Typically, eight patients a week at ORLAU will require assessment using this tool to analyse movement and decide on a rehabilitation plan.

Original KADs

The original KADs ORLAU was working with were old fashioned and had become expensive to source, repair and replace. The springs in the device were prone to breaking and the foam pads provided very little contact with the knee area, so slipped out of position frequently.

Furthermore, many orthopaedic patients struggle to walk or have debilitating conditions such as cerebral palsy, so setting up the original device could be quite uncomfortable and challenging, as it would require the patient to stand too long and therefore cause unnecessary stress.


Ricoh 3D had worked with ORLAU previously on the production of an orthotic lever device, so its clinical team was aware of the capability for 3D printing to improve medical tools and create organic shapes suitable for low volume applications. As such, this new part was designed specifically for AM and initially prototyped in FDM, which wasn’t accurate enough for the end-use part, prompting the Rehabilitation Engineering team at ORLAU to reach out to Ricoh 3D as their additive manufacturing partner.

Clinical Scientist Samuel Oliver explained “With the primary focus of the project to increase patient comfort and functionality for clinicians, and ambition was that a new more cost effective KAD would supersede those currently used in our and other gait labs.”

Using the freedom of 3D printing, the team was able to design improved features into the part to refine the ergonomics for the patient and function for the clinical staff. The 3D printed version now has a more ergonomic shape with a cup which fits around the knee, resulting in a larger contact area.

Labelled diagram of KAD parts.

This helps the patient in terms of comfort, but also assists the assessor to set up the patient. Crucially, a new device can be fitted whilst the patient is seated and comfortable, which is particularly helpful for those patients who have trouble standing.

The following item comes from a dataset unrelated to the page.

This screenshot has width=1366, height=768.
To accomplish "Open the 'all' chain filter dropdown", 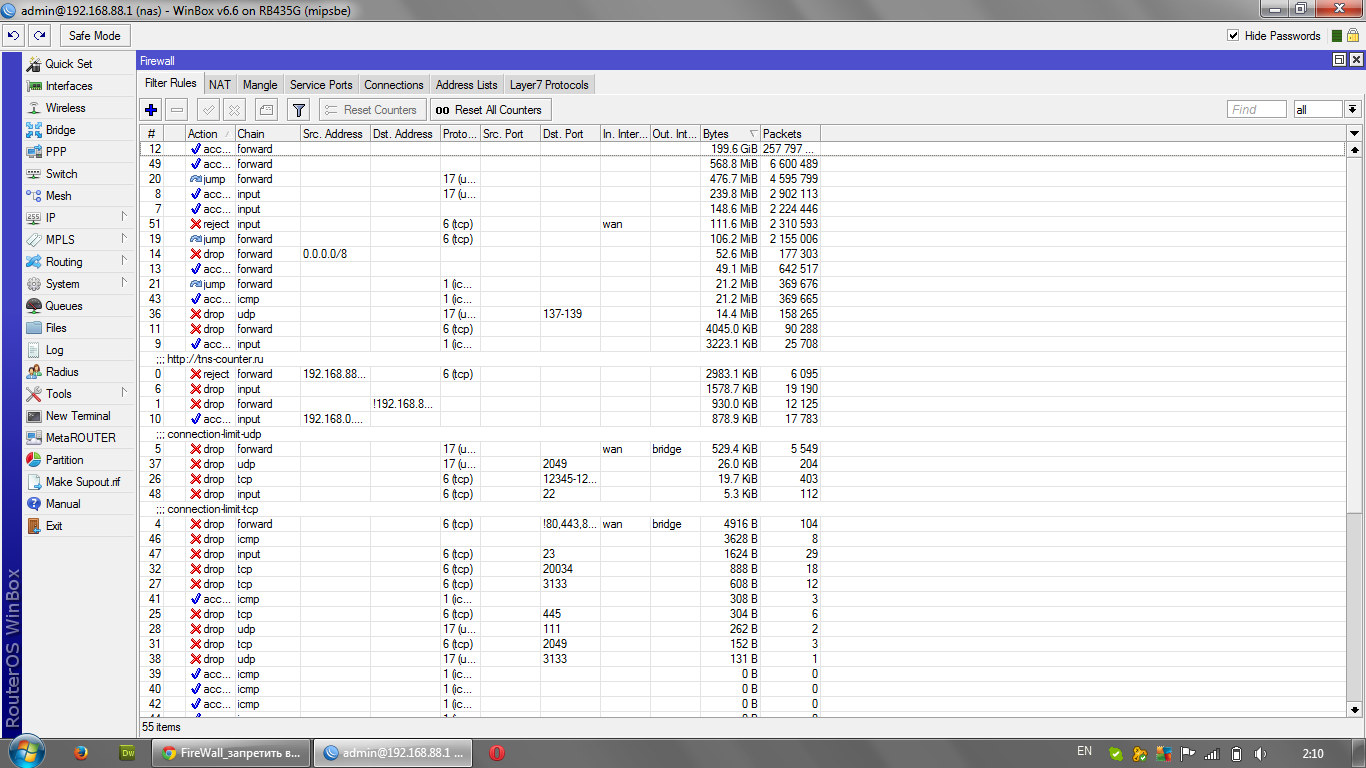I will click(1352, 110).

Contact pads were designed to be concave to profile the knee and offer a larger contact area than a flat pad, therefore mimicking the natural shape of the knee. The pad size was also increased to improve the contact area and stability of the device. The original KAD used a ‘clock spring’ system which was expensive and had to be replaced regularly. In the 3D printed version this has been replaced with a standard ‘twist lock’ that is commonly used in cycle shoes and is therefore more readily available.

Inside the part, the Rehabilitation Engineering team designed a reference datum arrow, similar to a crosshair, to allow for accurate placement of the device on a patient. This clever addition guarantees alignment between both knees and greater accuracy, which means fitting is simpler and can be reproduced effectively.

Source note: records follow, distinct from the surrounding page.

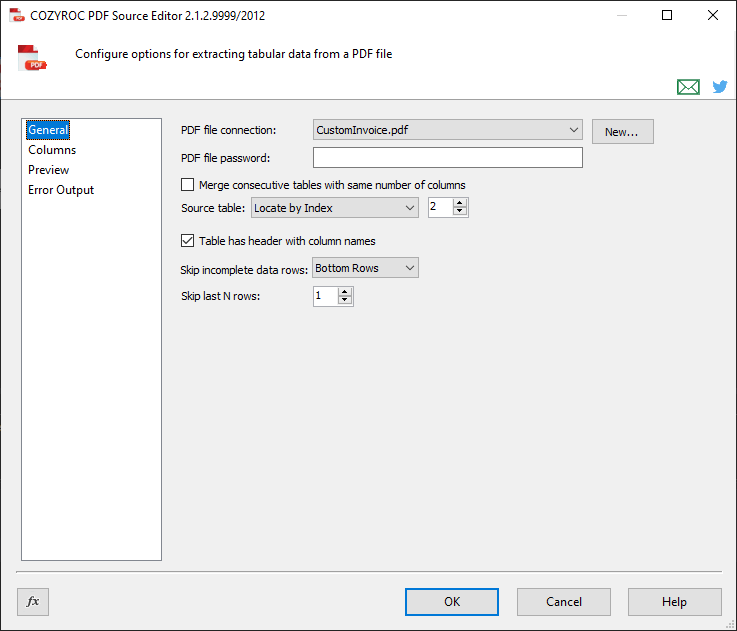Focus the PDF file password field
Image resolution: width=737 pixels, height=631 pixels.
tap(447, 158)
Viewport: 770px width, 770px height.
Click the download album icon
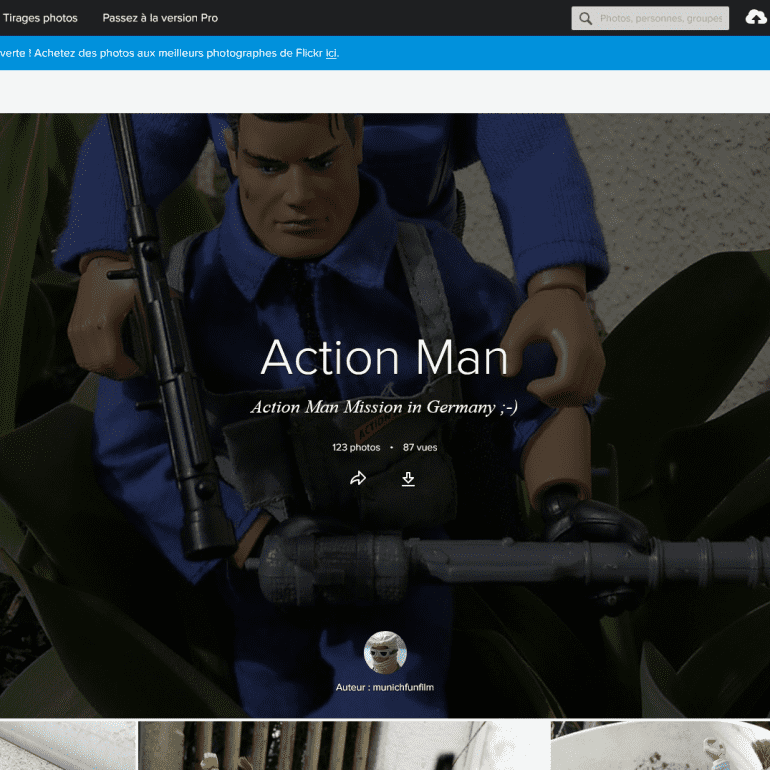[408, 479]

FEA analysis provided confirmation that the proposed design would perform in its intended environment with a robust Factor of Safety built in, ensuring that the markers didn’t deviate too much when tightened to the knee. Load and weight factors were also applied to generate the least amount of material (and therefore cost) possible.

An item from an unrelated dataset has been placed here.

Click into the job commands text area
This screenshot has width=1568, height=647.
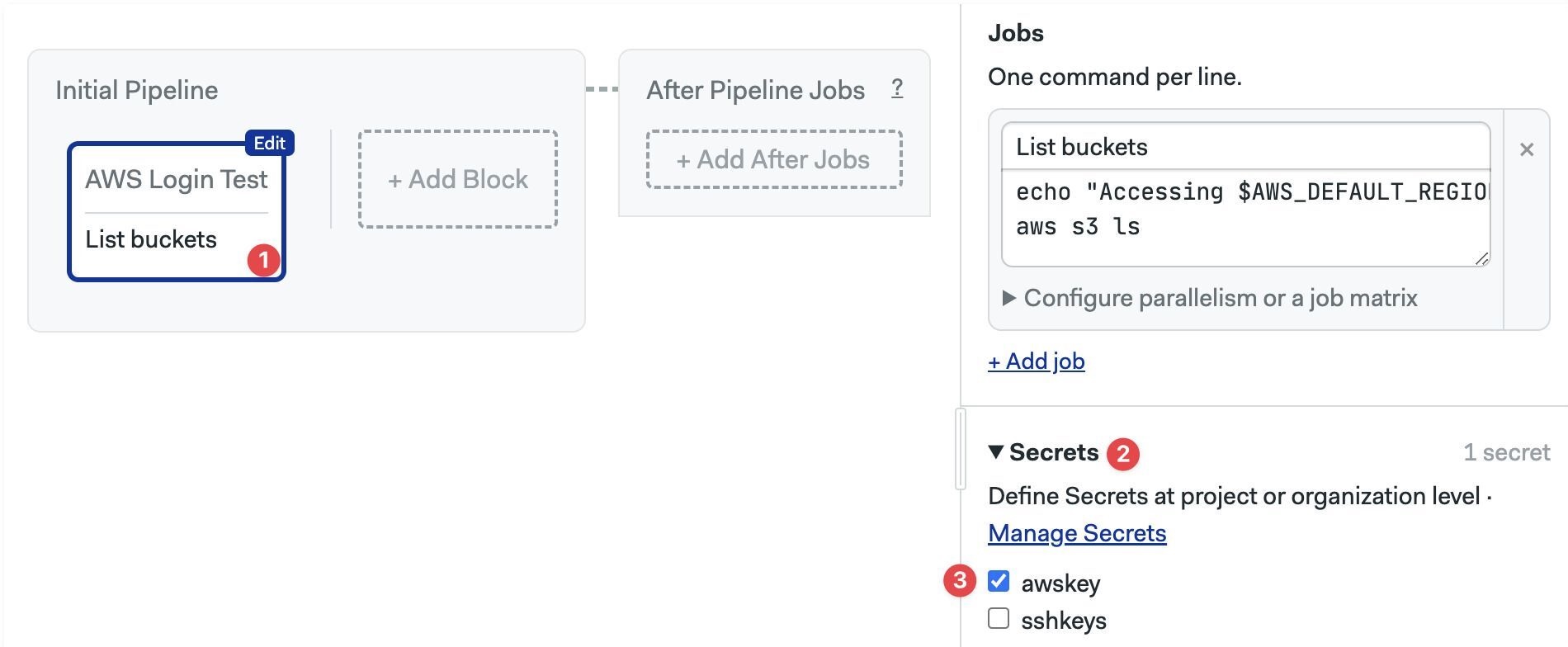point(1246,218)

Marker Displacement FEA Test to ensure markers didn’t deviate too much when tightened to knee

The markers are now fixed, rather than on a moving framework. Assessors at ORLAU have already reported that this is a huge improvement over the old system, which was difficult to set up and to get in place correctly.

Due to the cost sensitivities of the NHS, the Ricoh 3D team recommended the part was printed in MJF Nylon 12, which is a stiff general material that offers cost efficiency, as well as the ability to produce complex geometric detail.

Von Mises Stress Analysis

MJF parts exceeded the clinical team’s expectations in terms of accuracy and, therefore, ongoing production was rolled out to this material.

Keith Miller, Rehabilitation Engineer at ORLAU, said: “We’re absolutely delighted with the new KADs.

“The old design was difficult and uncomfortable for the patient and assessor to set up. The reimagined KADs offer an improved patient experience, as well as more accurate diagnosis.

“This is the second time we have teamed up with Ricoh 3D to improve our medical tools. We were once again impressed by the flexible range of technologies and materials available from Ricoh 3D, as well as the design support on offer.

“Ricoh 3D are the ideal manufacturing partner for us and I’m sure 3D printing will find many more solutions for the medical, and especially Rehabilitation Engineering in the years to come.”